The Maharaja shared a special bond with what we know today as the Golden Temple. After his conquest of Kashmir in 1819, he went to Harmandir and made large offerings in cash and gold. There are many other symbolic donations that he had made to the holy site — From two golden gates to a canopy with 20 pounds of gold that was studded with diamonds, rubies and other precious stones. The canopy was destroyed during Operation Blue Star.

Even revenue-free lands worth over Rs 1 lakh a year were granted by the Maharaja to officials of the Harmandir. And the management of the temple came under his control as he would settle disputes around the distribution of offerings.

Maharaja Ranjit Singh also oversaw the construction of two of the most revered Sikh shrines, Takht Sri Patna Sahib and Takht Sri Hazur Sahib, which are respectively the locations of Guru Gobind Singh’s birth and assassination.

After his death on 27 June 1839 at the age of 58 in Lahore, the Sikh empire he built, fell apart in six years.

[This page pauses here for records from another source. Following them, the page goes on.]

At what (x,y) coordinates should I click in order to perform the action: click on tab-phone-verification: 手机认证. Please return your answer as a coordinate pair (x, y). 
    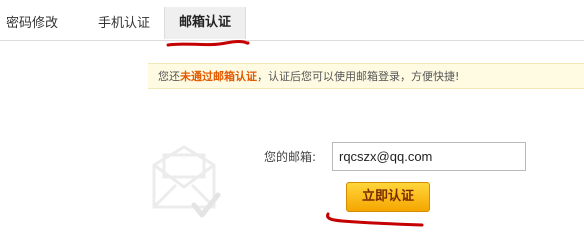
    Looking at the image, I should click on (124, 24).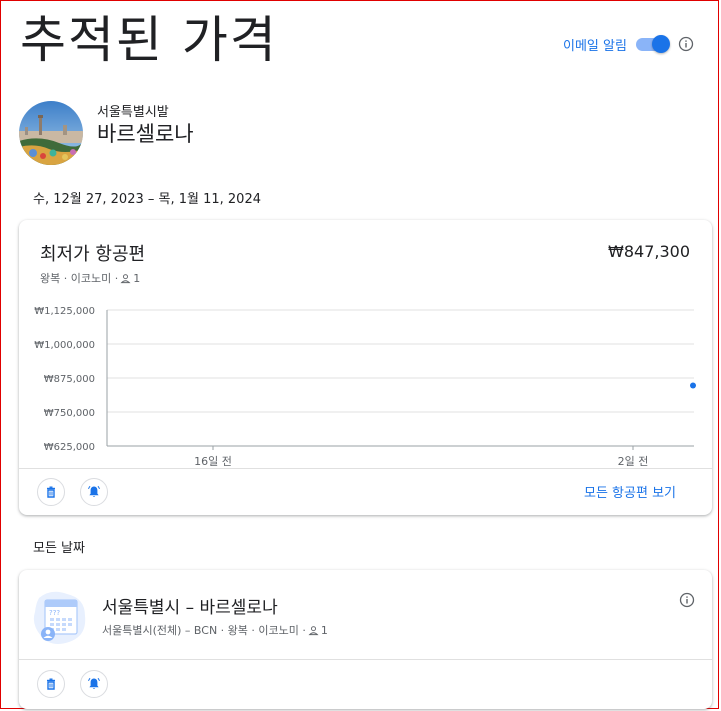 This screenshot has height=711, width=721. Describe the element at coordinates (595, 46) in the screenshot. I see `email-alert-label: 이메일 알림` at that location.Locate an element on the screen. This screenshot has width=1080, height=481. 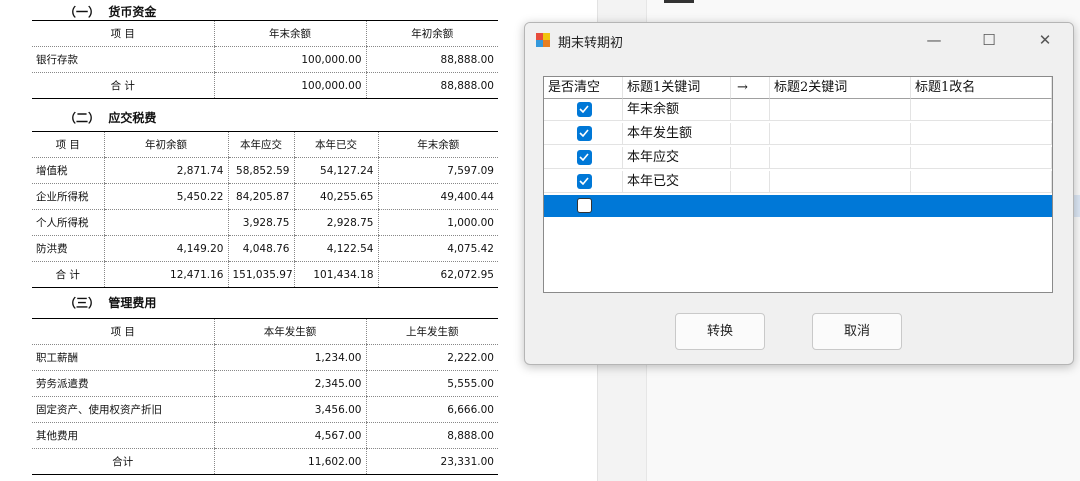
header-cell: 本年发生额 is located at coordinates (290, 332).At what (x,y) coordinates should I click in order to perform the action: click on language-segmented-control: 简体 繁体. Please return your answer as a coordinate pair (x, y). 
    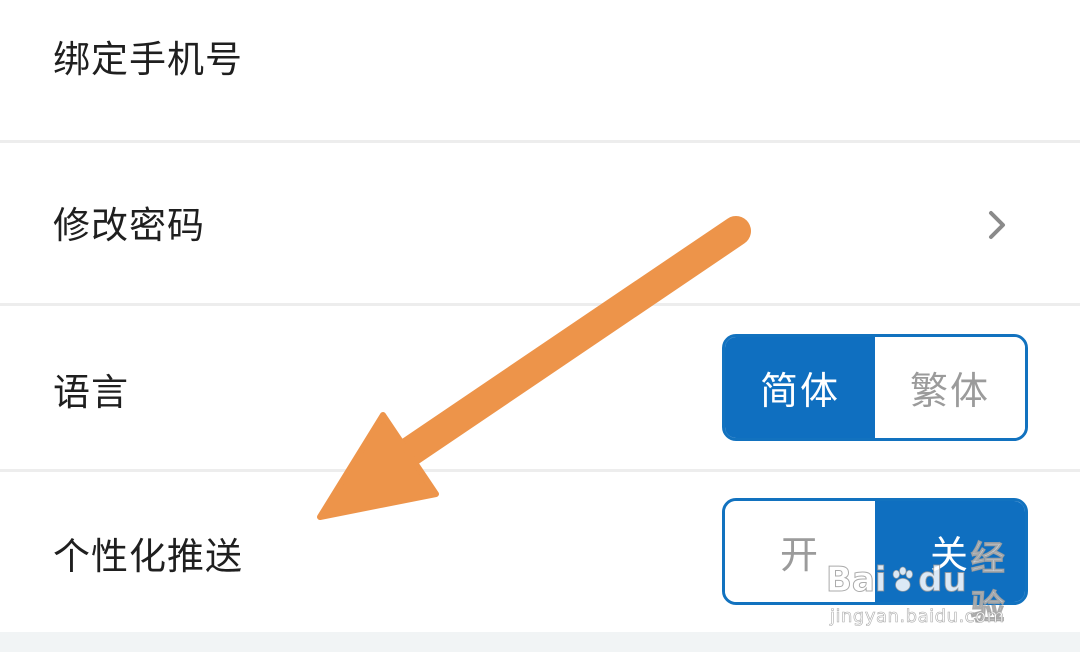
    Looking at the image, I should click on (875, 388).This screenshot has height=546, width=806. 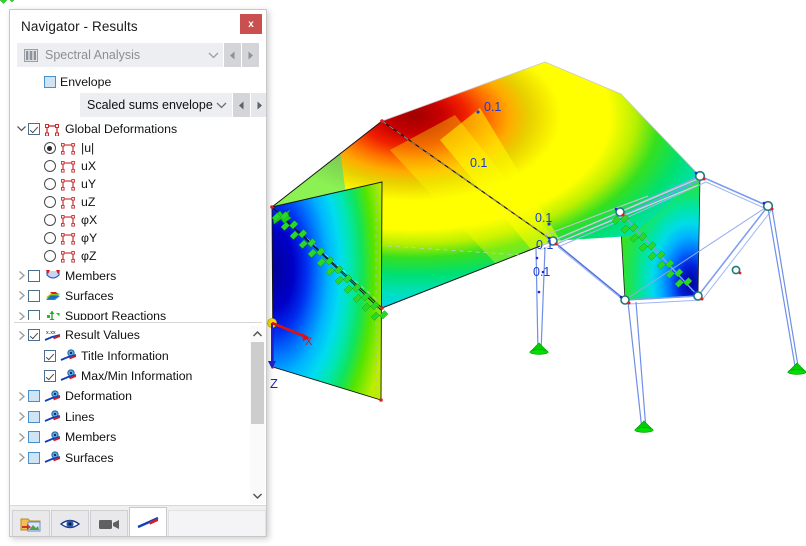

Only this year, his haveli in Gujranwala, Pakistan, where he was born and which was supposed to be converted to a tourism site, collapsed.

The Pakistan Archaeology Department has designated the structure as a protected heritage building, although authorities hardly ever go there. The Pakistani government has frequently set aside funds to rehabilitate it, but they have not been used.